Troubleshooting Stardog Cluster
This page describes helpful information for troubleshooting a Stardog Cluster.
Page Contents
Overview
This guide includes information to debug issues with a Stardog Cluster. For this guide to be helpful it’s important to familiarize yourself with the cluster architecture and guarantees. For the purpose of keeping this section focused on the cluster, it does not provide an in depth discussion of troubleshooting many of the kinds of issues that can go wrong on a single Stardog server, which can also be problematic on a node in a cluster.
Stardog Cluster Inspection
The first thing to do when the cluster is experiencing trouble is check a few basic items in order to get your bearings on the situation.
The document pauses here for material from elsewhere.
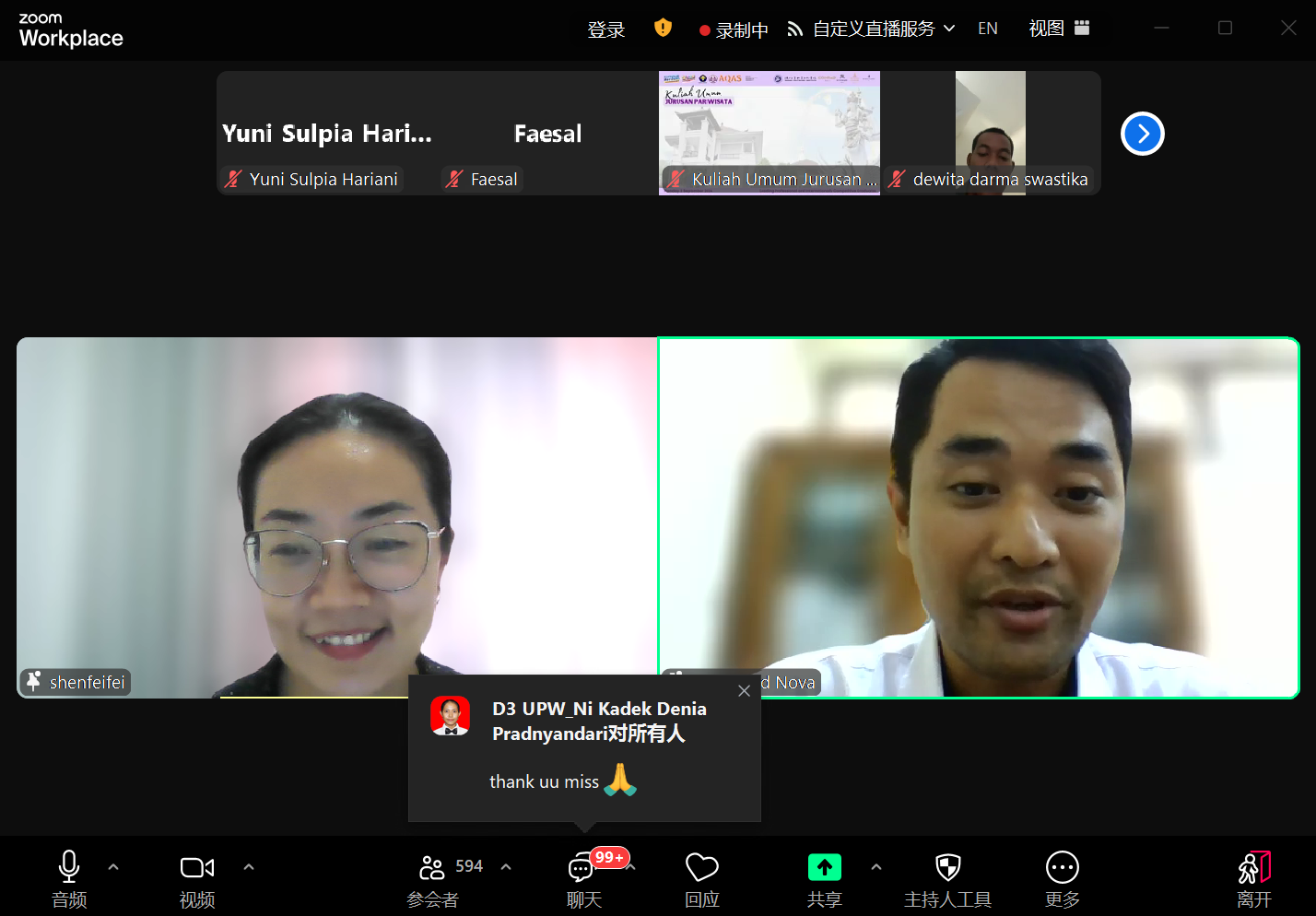Click the sign in link
Screen dimensions: 1316x916
coord(605,29)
This involves examining cluster membership to see if any nodes have been expelled or dropped, inspecting logs and metrics on each node, monitoring resource usage of each node, and checking for any common problems with timeouts that may be occurring.
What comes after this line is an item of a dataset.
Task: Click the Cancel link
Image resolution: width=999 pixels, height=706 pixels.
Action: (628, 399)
To check if any nodes have been expelled or dropped from the cluster use the cluster info
command:
$ stardog-admin cluster info
Coordinator:
127.0.0.1:6000
Nodes:
127.0.0.1:6002
127.0.0.1:6001
The cluster status
command will also which nodes are currently members along with a brief overview of the server.
Logs
If any nodes are no longer members the first place to look is the end of the Stardog log in $STARDOG_HOME/stardog.log
on the node that is no longer in the cluster. That will often provide some clues for the reason the node is no longer a member.
The other log to check is the coordinator’s Stardog log to see if there are any messages about the node being expelled around the time in question. Those messages typically look like (in this case the node failed to drop the database so it’s expelled):
WARN 2021-04-26 18:06:11,050 [stardog-admin-4] com.complexible.stardog.pack.replication.tx.Replicate:expelFailedNodes(444): Action drop: Initiating node 10.244.11.25:5820: Failed node(s): [10.244.9.25:5820]
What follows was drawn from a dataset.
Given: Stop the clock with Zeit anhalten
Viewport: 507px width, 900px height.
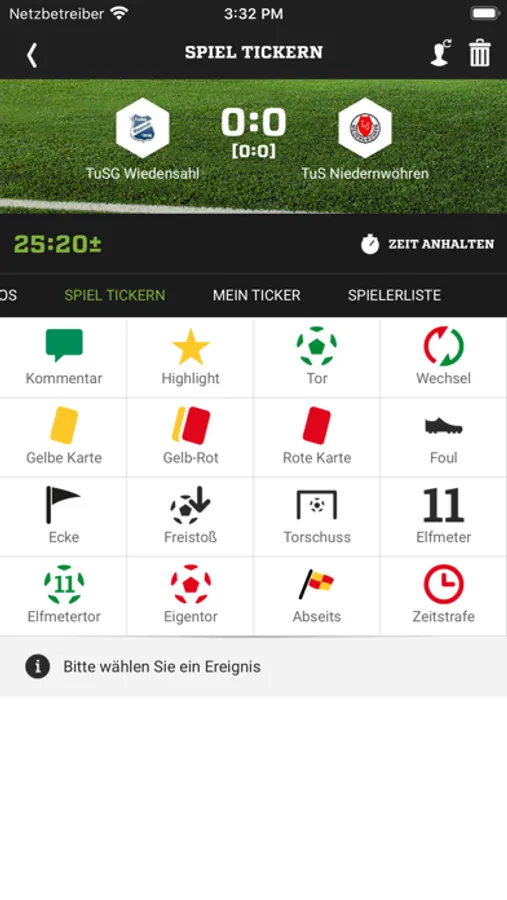Looking at the screenshot, I should coord(427,244).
If no nodes report expelling failed nodes (similar to the log message above), then another message to look out for is one where a node drops from ZooKeeper. Those messages typically look like:
INFO 2021-05-03 10:21:00,019 [Curator-ConnectionStateManager-0] com.complexible.stardog.pack.replication.impl.zookeeper.ZkCluster:lambda$listenForConnectionEvents$3(516): Suspended (10.0.1.13:5820)
INFO 2021-05-03 10:21:00,019 [zkClusterEvent-3] com.complexible.stardog.pack.virtual.ReplicatedVirtualGraphRegistry:membershipStateChanges(638): Ignoring state change from ACTIVE to SUSPENDED
Nodes that are expelled by the coordinator will also show a similar log message when they transition from ACTIVE to SUSPENDED. If they are expelled there will be a message around the same time in the coordinator’s log. If not, then they lost the connection to ZooKeeper for another reason.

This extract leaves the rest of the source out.